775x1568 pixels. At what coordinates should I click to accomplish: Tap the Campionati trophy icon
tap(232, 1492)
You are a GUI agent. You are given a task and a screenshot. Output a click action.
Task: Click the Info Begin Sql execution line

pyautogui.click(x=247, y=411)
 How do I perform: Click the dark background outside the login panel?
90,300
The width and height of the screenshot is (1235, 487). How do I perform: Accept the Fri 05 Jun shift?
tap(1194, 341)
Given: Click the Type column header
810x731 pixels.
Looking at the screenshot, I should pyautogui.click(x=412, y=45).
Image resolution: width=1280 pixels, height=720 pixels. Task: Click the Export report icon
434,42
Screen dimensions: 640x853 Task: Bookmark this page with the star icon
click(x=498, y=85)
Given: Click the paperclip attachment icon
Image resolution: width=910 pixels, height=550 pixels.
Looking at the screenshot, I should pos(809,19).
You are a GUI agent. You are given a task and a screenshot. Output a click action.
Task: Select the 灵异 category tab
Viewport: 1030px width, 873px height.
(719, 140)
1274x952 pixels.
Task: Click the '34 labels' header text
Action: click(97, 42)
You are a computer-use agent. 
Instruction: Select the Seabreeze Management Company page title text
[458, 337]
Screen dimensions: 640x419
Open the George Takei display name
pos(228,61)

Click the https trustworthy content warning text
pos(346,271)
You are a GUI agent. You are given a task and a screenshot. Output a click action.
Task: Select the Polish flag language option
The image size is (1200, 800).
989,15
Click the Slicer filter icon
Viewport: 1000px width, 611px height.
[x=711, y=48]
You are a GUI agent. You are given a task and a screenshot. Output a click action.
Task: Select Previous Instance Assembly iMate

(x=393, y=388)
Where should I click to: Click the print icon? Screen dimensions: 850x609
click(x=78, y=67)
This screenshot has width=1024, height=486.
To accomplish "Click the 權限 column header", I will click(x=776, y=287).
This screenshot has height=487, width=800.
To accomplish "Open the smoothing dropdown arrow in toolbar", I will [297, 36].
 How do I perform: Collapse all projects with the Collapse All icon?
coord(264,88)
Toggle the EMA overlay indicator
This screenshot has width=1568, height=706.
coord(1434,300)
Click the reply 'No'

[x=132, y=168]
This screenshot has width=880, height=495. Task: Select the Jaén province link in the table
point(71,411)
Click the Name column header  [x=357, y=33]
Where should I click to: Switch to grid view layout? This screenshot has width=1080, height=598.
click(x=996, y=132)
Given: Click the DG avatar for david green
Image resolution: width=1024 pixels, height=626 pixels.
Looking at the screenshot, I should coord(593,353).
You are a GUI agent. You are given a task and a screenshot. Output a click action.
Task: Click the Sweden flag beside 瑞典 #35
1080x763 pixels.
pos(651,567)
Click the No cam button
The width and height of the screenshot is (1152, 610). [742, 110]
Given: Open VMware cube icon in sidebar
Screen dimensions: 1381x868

§

Copy each line holding "will" from the material above.

# SOLUTION BELOW:
To accomplish "Click the 權限 column header", I will click(x=776, y=287).
To accomplish "Open the smoothing dropdown arrow in toolbar", I will [297, 36].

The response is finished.